While there is quite a bit in Hiroshi Negishi's thirteen part animated television series Divergence Eve that may distract or even annoy the viewer, it has a sufficient number of appealing elements to keep him involved in the lives of its characters.

The story the director tells may never be especially memorable, but it is reasonably entertaining. Negishi does elicit feelings of danger and suspense by revealing or hinting at certain characters' less than admirable motives, and he does often effectively delineate his characters' interactions with one another. Misaki's developing friendship with her fellow cadets, for instance, which mixes a real camaraderie with frequent rivalries, is often nicely done and helps to engage the viewer with these persons. The director even incorporates a number of surprisingly tragic occurrences into his narrative, which do suffuse it with a certain emotional depth. In spite of such virtues, the series often feels like it is skimming across the surface of tale that could have been explored in greater detail. The result is, I am sad to say, somewhat unsatisfying.
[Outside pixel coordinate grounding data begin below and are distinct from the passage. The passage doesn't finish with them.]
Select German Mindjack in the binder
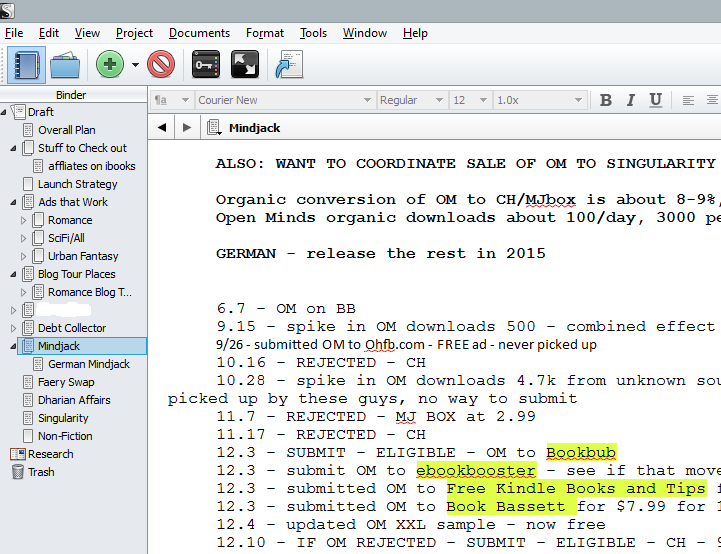 point(88,364)
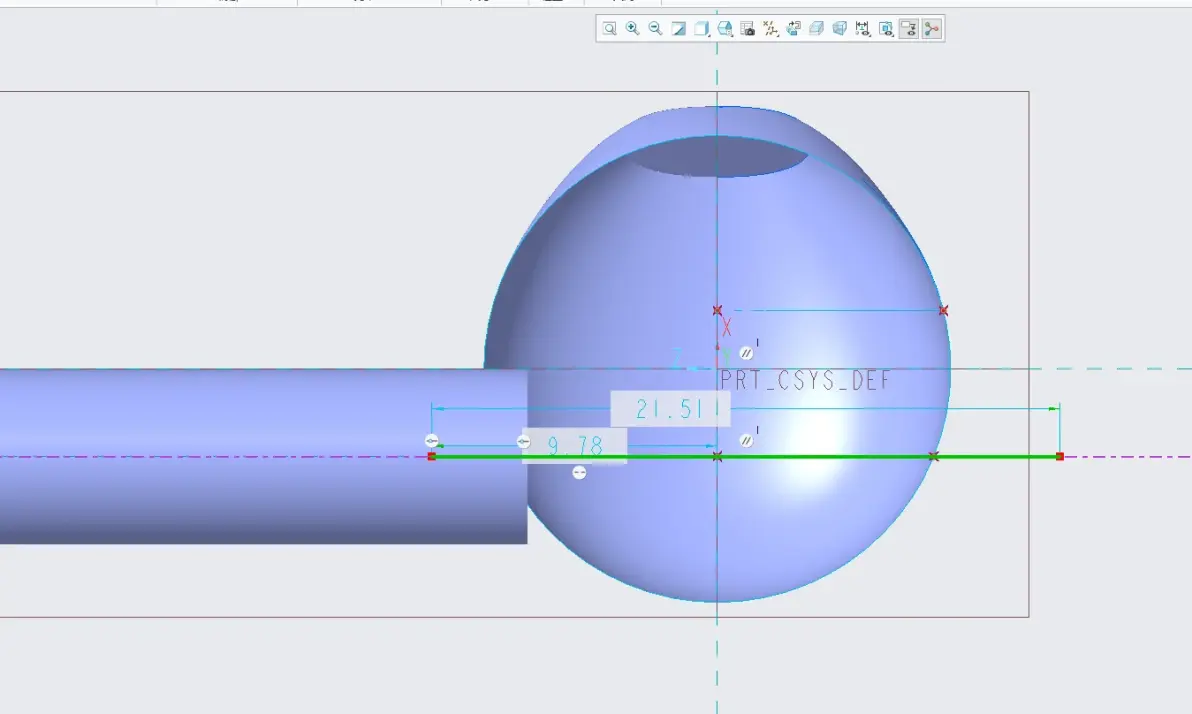Open the saved orientations dropdown
Image resolution: width=1192 pixels, height=714 pixels.
pos(724,29)
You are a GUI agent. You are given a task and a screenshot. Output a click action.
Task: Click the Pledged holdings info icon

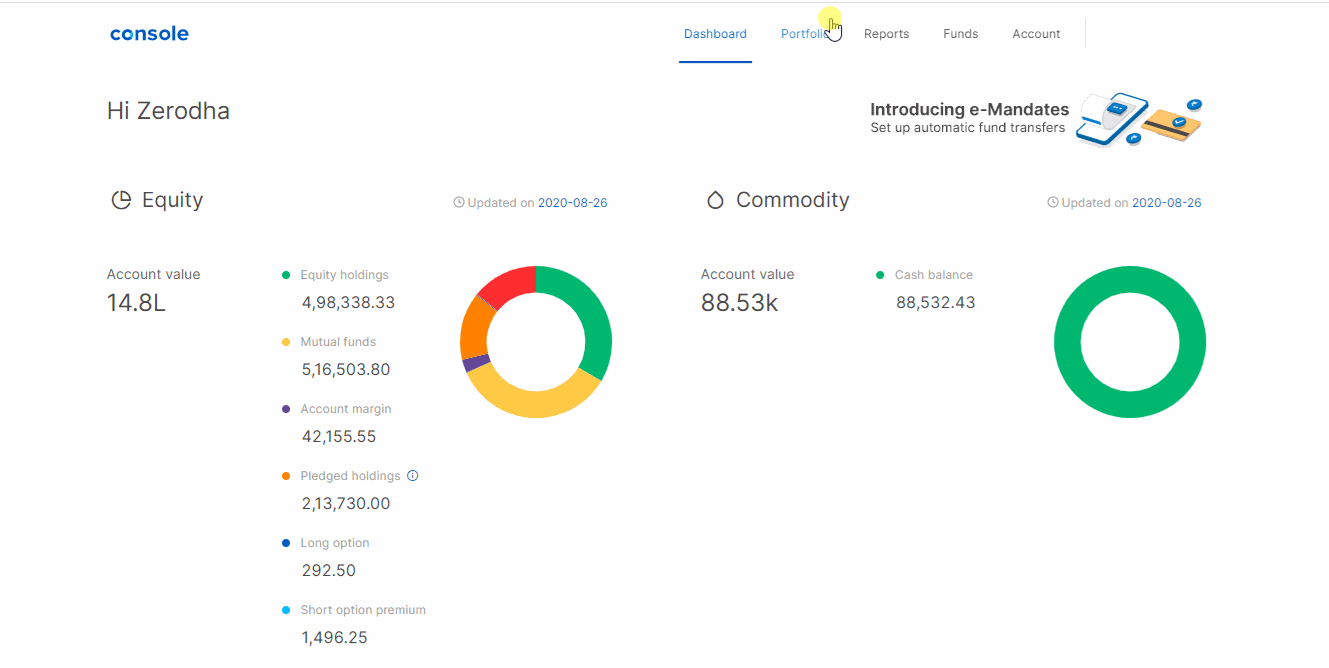click(x=413, y=476)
I must also admit that the action sequences with which Divergence Eve is punctuated are never terribly exciting. A few are creepy or even gruesome, but most are oddly static. The viewer, instead of being thrilled, is more likely just to be bored.

What is more, there are certain details of the series' visual style that are likely to bother many people. The designs for female characters are especially problematic. Their breasts, in particular, are so enormous and so prone to exaggerated bouncing that they often seem to be more important than the persons to whom they are attached. Regrettably, these melon-like appendages are simply too big to be even vaguely attractive. They actually make the characters look awkward and bulky. Fortunately, most of the characters' faces are charmingly drawn and do enable the viewer to sympathize with these persons.

Actually, the quality and style of the animation is very uneven. There are attractive elements, such as the characters' faces and some of the backdrops employed, but there are others, such as the grotesque wiggling mammaries, that are not. Another of the elements that is sufficiently unsuccessful to be worth noting is the director's combination of traditional animation with "three-dimensional" computer generated images. There is a real disjunction between sequences created with one of these techniques and sequences created with the other. They simply do not mesh with one another.

Although I did enjoy Divergence Eve, it is never more than a mediocre science fiction adventure. What is more, what virtues it does have are severely compromised by the director's insistence upon burdening every one of his female characters, with one exception, with monstrously gigantic breasts.